Then came a kind of correction, from a spokesperson talking with Paid Content. The corrective quotes start out with the suggestion that the FT has “no plans to scale back print operations”. (Well, no, but it’s also fairly clear that Pearson/FT would be failing its shareholders if it wasn’t discussing the future of print internally.)
Some valid points follow. The FT is opening new print plants in places like Abu Dhabi. Its print editions have been doing very well indeed in readership surveys.
At this point, the spokesperson clarifies a bit of delicate politics. Pearson sees print and digital as “complimentary, not substitutional”. (This is the FT’s underlying pitch to advertisers whom it would like to tempt into cross-media deals. It’s also, I suspect, a way of trying to please both print and digital loyalists inside the FT itself. But does the “complimentary” message apply in the case of the iPad, too?)
Finally, the focus moves back to the horizon: the relationship between print and digital is “clearly something you would monitor over time”. Indeed, if digital “was growing extremely rapidly and print was falling very fast in a particular geographical area”, the FT might want to consider going digital-only “on a case-by-case basis”.

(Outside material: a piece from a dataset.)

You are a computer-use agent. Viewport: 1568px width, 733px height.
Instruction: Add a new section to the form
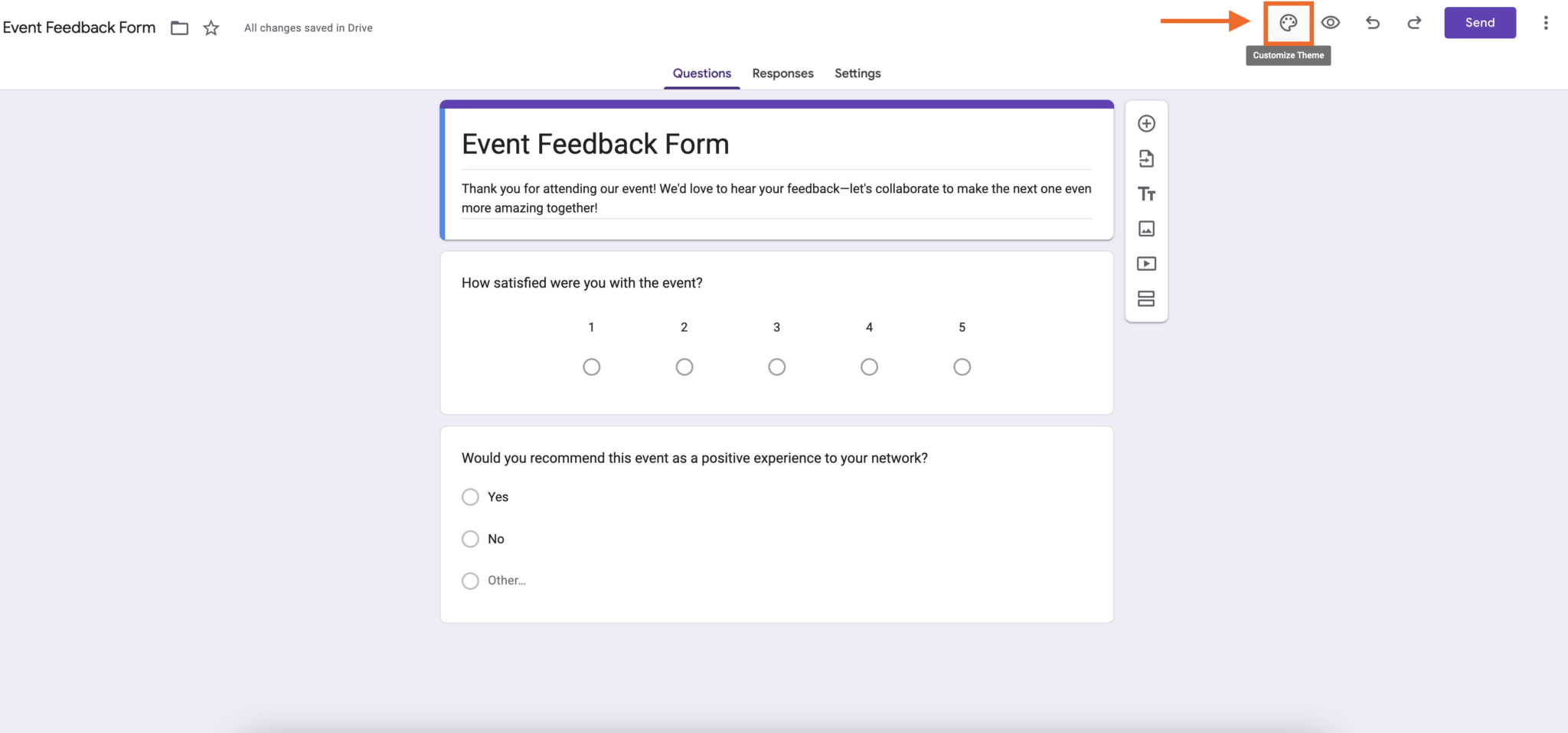[1146, 298]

This feels fairly close to something in Solomon’s original comments that was almost drowned out amid the talk of “switching off the presses” (I plead guilty here, by the way). Solomon tried to emphasise that this will be a lengthy transition: “That pink broadsheet has such fond memories for so many people that I don’t think they’ll completely stop printing, but they will certainly pull back.”
The FT’s corrective quotes are an understandable effort to pour balm on an anticipated source of friction. It’s complicated by the corporate relationship between Pearson and the FT (nothing life-threatening here, I suspect, just different perspectives).
Yet in the end, you cannot manage the migration from print to digital on a “case-by-case” basis. Senior managers will want a strategy. One that changes over time, to be sure. But one that makes sense of the case-by-case situations.
At the moment, the conversation about print-digital transition might be restricted to a small group of executives. But it looks real enough. Sensible, too. In one way, this is the price of success: the FT and the Guardian are at the forefront of this discussion precisely because their digital operations have been more successful than most.
It’s a given that many similar conversations will take place across Medialand in the not-so-distant future.